## Start Provided records
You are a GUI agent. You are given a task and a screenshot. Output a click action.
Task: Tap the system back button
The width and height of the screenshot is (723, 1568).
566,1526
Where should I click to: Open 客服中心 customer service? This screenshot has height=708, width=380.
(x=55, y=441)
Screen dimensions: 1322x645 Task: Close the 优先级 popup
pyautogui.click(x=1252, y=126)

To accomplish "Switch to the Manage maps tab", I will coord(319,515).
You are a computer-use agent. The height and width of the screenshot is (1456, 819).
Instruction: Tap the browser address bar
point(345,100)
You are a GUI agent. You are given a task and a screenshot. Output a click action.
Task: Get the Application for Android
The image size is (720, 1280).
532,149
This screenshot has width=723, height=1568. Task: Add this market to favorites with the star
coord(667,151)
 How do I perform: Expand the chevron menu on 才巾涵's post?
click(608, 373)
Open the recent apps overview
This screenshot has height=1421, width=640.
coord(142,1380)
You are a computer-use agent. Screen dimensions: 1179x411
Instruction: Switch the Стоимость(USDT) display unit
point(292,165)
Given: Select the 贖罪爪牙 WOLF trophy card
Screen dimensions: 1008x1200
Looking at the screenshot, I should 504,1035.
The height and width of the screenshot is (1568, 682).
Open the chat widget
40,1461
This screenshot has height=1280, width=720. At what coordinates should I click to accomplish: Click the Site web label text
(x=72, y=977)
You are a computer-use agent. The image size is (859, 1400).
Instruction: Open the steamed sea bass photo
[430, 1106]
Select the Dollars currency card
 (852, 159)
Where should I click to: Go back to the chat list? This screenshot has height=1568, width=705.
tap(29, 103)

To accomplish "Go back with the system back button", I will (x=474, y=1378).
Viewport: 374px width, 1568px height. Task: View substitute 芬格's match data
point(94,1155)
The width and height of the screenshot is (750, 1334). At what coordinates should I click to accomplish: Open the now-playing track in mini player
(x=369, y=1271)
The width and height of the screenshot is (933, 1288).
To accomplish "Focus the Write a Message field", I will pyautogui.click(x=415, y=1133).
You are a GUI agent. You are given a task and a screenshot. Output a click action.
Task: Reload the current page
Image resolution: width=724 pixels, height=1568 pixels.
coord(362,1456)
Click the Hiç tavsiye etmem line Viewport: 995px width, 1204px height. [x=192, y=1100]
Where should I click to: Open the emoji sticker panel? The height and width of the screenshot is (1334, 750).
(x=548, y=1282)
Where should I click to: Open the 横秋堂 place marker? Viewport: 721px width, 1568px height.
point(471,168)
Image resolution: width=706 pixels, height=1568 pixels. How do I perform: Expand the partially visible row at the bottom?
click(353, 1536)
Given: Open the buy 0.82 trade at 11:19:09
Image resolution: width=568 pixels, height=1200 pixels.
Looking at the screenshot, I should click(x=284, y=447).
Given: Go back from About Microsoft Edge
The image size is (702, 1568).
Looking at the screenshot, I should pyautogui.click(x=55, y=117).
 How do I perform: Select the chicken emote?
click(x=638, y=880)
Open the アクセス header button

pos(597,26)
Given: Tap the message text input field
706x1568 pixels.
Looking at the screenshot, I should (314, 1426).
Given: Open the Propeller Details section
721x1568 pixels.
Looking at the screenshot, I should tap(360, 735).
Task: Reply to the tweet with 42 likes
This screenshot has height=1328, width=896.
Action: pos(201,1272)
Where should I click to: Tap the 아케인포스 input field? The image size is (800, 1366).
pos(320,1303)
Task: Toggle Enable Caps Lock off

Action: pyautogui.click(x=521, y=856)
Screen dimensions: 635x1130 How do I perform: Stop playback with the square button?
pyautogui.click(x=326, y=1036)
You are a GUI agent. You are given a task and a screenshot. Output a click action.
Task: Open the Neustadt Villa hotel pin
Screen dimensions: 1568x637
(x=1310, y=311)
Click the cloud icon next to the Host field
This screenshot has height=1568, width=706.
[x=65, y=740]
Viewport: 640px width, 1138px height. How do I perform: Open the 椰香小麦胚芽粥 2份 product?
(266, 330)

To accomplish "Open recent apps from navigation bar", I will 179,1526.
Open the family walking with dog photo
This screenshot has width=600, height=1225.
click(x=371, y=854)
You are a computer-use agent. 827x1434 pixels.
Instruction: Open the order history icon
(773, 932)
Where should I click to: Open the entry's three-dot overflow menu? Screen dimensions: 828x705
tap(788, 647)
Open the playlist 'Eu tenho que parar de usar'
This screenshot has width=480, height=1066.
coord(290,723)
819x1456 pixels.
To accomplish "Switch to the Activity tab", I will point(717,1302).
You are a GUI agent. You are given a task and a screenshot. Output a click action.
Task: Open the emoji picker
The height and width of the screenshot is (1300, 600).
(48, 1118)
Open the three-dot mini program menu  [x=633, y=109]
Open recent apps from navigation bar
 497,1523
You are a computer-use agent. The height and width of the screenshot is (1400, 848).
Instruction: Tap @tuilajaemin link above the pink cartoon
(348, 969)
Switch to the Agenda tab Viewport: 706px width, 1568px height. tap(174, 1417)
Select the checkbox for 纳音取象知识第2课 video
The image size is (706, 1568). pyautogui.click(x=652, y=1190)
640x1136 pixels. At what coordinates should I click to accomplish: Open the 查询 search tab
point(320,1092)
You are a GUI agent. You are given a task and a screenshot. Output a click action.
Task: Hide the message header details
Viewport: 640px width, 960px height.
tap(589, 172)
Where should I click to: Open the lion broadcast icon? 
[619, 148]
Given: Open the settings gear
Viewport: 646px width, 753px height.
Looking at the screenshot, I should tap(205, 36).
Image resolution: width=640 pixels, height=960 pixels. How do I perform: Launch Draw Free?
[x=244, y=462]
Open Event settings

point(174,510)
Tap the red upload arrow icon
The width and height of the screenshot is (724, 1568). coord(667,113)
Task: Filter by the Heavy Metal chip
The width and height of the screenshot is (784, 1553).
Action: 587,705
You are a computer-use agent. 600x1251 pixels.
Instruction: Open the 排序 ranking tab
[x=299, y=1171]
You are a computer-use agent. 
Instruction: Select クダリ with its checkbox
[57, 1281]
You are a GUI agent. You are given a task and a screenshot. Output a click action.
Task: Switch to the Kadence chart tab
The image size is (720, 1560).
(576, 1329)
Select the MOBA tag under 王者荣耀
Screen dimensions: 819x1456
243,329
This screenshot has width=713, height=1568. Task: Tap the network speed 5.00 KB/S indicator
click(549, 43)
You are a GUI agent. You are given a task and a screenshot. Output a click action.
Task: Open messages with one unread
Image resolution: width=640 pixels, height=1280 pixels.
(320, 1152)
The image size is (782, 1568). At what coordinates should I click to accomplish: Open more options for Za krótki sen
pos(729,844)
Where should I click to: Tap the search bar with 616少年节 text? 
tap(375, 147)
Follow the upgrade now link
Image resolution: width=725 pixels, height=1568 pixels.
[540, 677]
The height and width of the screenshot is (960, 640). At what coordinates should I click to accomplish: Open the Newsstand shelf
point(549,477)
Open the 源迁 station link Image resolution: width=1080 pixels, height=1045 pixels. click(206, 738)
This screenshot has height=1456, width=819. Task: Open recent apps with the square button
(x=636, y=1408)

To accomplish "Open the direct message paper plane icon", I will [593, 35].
## End Provided records
◆ Stated task
Quote all of the material above word for word.

◆ Response to this exercise
You are a GUI agent. You are given a task and a screenshot. Output a click action.
Task: Tap the system back button
The width and height of the screenshot is (723, 1568).
566,1526
Where should I click to: Open 客服中心 customer service? This screenshot has height=708, width=380.
(x=55, y=441)
Screen dimensions: 1322x645 Task: Close the 优先级 popup
pyautogui.click(x=1252, y=126)

To accomplish "Switch to the Manage maps tab", I will coord(319,515).
You are a computer-use agent. The height and width of the screenshot is (1456, 819).
Instruction: Tap the browser address bar
point(345,100)
You are a GUI agent. You are given a task and a screenshot. Output a click action.
Task: Get the Application for Android
The image size is (720, 1280).
532,149
This screenshot has width=723, height=1568. Task: Add this market to favorites with the star
coord(667,151)
 How do I perform: Expand the chevron menu on 才巾涵's post?
click(608, 373)
Open the recent apps overview
This screenshot has height=1421, width=640.
coord(142,1380)
You are a computer-use agent. Screen dimensions: 1179x411
Instruction: Switch the Стоимость(USDT) display unit
point(292,165)
Given: Select the 贖罪爪牙 WOLF trophy card
Screen dimensions: 1008x1200
Looking at the screenshot, I should 504,1035.
The height and width of the screenshot is (1568, 682).
Open the chat widget
40,1461
This screenshot has height=1280, width=720. At what coordinates should I click to accomplish: Click the Site web label text
(x=72, y=977)
You are a computer-use agent. The image size is (859, 1400).
Instruction: Open the steamed sea bass photo
[430, 1106]
Select the Dollars currency card
 (852, 159)
Where should I click to: Go back to the chat list? This screenshot has height=1568, width=705.
tap(29, 103)

To accomplish "Go back with the system back button", I will (x=474, y=1378).
Viewport: 374px width, 1568px height. Task: View substitute 芬格's match data
point(94,1155)
The width and height of the screenshot is (750, 1334). At what coordinates should I click to accomplish: Open the now-playing track in mini player
(x=369, y=1271)
The width and height of the screenshot is (933, 1288).
To accomplish "Focus the Write a Message field", I will pyautogui.click(x=415, y=1133).
You are a GUI agent. You are given a task and a screenshot. Output a click action.
Task: Reload the current page
Image resolution: width=724 pixels, height=1568 pixels.
coord(362,1456)
Click the Hiç tavsiye etmem line Viewport: 995px width, 1204px height. [x=192, y=1100]
Where should I click to: Open the emoji sticker panel? The height and width of the screenshot is (1334, 750).
(x=548, y=1282)
Where should I click to: Open the 横秋堂 place marker? Viewport: 721px width, 1568px height.
point(471,168)
Image resolution: width=706 pixels, height=1568 pixels. How do I perform: Expand the partially visible row at the bottom?
click(353, 1536)
Given: Open the buy 0.82 trade at 11:19:09
Image resolution: width=568 pixels, height=1200 pixels.
Looking at the screenshot, I should click(x=284, y=447).
Given: Go back from About Microsoft Edge
The image size is (702, 1568).
Looking at the screenshot, I should pyautogui.click(x=55, y=117).
 How do I perform: Select the chicken emote?
click(x=638, y=880)
Open the アクセス header button

pos(597,26)
Given: Tap the message text input field
706x1568 pixels.
Looking at the screenshot, I should (314, 1426).
Given: Open the Propeller Details section
721x1568 pixels.
Looking at the screenshot, I should tap(360, 735).
Task: Reply to the tweet with 42 likes
This screenshot has height=1328, width=896.
Action: pos(201,1272)
Where should I click to: Tap the 아케인포스 input field? The image size is (800, 1366).
pos(320,1303)
Task: Toggle Enable Caps Lock off

Action: pyautogui.click(x=521, y=856)
Screen dimensions: 635x1130 How do I perform: Stop playback with the square button?
pyautogui.click(x=326, y=1036)
You are a GUI agent. You are given a task and a screenshot. Output a click action.
Task: Open the Neustadt Villa hotel pin
Screen dimensions: 1568x637
(x=1310, y=311)
Click the cloud icon next to the Host field
This screenshot has height=1568, width=706.
[x=65, y=740]
Viewport: 640px width, 1138px height. How do I perform: Open the 椰香小麦胚芽粥 2份 product?
(266, 330)

To accomplish "Open recent apps from navigation bar", I will 179,1526.
Open the family walking with dog photo
This screenshot has width=600, height=1225.
click(x=371, y=854)
You are a computer-use agent. 827x1434 pixels.
Instruction: Open the order history icon
(773, 932)
Where should I click to: Open the entry's three-dot overflow menu? Screen dimensions: 828x705
tap(788, 647)
Open the playlist 'Eu tenho que parar de usar'
This screenshot has width=480, height=1066.
coord(290,723)
819x1456 pixels.
To accomplish "Switch to the Activity tab", I will point(717,1302).
You are a GUI agent. You are given a task and a screenshot. Output a click action.
Task: Open the emoji picker
The height and width of the screenshot is (1300, 600).
(48, 1118)
Open the three-dot mini program menu  [x=633, y=109]
Open recent apps from navigation bar
 497,1523
You are a computer-use agent. The height and width of the screenshot is (1400, 848).
Instruction: Tap @tuilajaemin link above the pink cartoon
(348, 969)
Switch to the Agenda tab Viewport: 706px width, 1568px height. tap(174, 1417)
Select the checkbox for 纳音取象知识第2课 video
The image size is (706, 1568). pyautogui.click(x=652, y=1190)
640x1136 pixels. At what coordinates should I click to accomplish: Open the 查询 search tab
point(320,1092)
You are a GUI agent. You are given a task and a screenshot. Output a click action.
Task: Hide the message header details
Viewport: 640px width, 960px height.
tap(589, 172)
Where should I click to: Open the lion broadcast icon? 
[619, 148]
Given: Open the settings gear
Viewport: 646px width, 753px height.
Looking at the screenshot, I should tap(205, 36).
Image resolution: width=640 pixels, height=960 pixels. How do I perform: Launch Draw Free?
[x=244, y=462]
Open Event settings

point(174,510)
Tap the red upload arrow icon
The width and height of the screenshot is (724, 1568). coord(667,113)
Task: Filter by the Heavy Metal chip
The width and height of the screenshot is (784, 1553).
Action: 587,705
You are a computer-use agent. 600x1251 pixels.
Instruction: Open the 排序 ranking tab
[x=299, y=1171]
You are a computer-use agent. 
Instruction: Select クダリ with its checkbox
[57, 1281]
You are a GUI agent. You are given a task and a screenshot. Output a click action.
Task: Switch to the Kadence chart tab
The image size is (720, 1560).
(576, 1329)
Select the MOBA tag under 王者荣耀
Screen dimensions: 819x1456
243,329
This screenshot has width=713, height=1568. Task: Tap the network speed 5.00 KB/S indicator
click(549, 43)
You are a GUI agent. You are given a task and a screenshot. Output a click action.
Task: Open messages with one unread
Image resolution: width=640 pixels, height=1280 pixels.
(320, 1152)
The image size is (782, 1568). At what coordinates should I click to accomplish: Open more options for Za krótki sen
pos(729,844)
Where should I click to: Tap the search bar with 616少年节 text? 
tap(375, 147)
Follow the upgrade now link
Image resolution: width=725 pixels, height=1568 pixels.
[540, 677]
The height and width of the screenshot is (960, 640). At what coordinates should I click to accomplish: Open the Newsstand shelf
point(549,477)
Open the 源迁 station link Image resolution: width=1080 pixels, height=1045 pixels. click(206, 738)
This screenshot has height=1456, width=819. Task: Open recent apps with the square button
(x=636, y=1408)

To accomplish "Open the direct message paper plane icon", I will [593, 35].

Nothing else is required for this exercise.